### Task objective
Copy the records below word for word, starting at the line that contains "Open the Grammar Checker icon" and stopping after the line that contains "Select the last carousel pagination dot".
>> begin Listing
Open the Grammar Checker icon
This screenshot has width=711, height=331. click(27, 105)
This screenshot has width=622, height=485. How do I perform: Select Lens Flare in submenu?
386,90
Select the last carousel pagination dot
>> end Listing
>> begin Listing
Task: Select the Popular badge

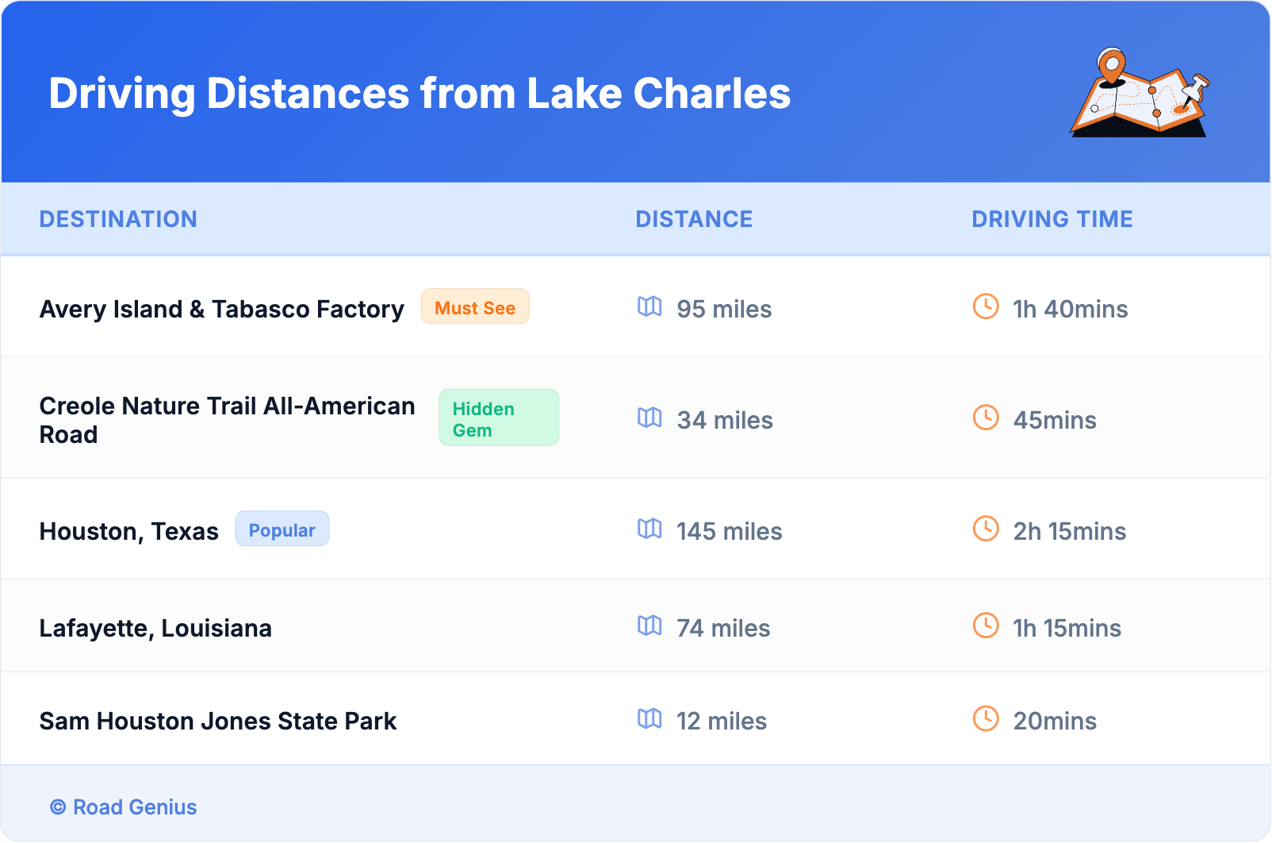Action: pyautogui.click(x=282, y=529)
>> end Listing
### Full output
Open the Grammar Checker icon
This screenshot has width=711, height=331. click(27, 105)
This screenshot has width=622, height=485. How do I perform: Select Lens Flare in submenu?
386,90
Select the last carousel pagination dot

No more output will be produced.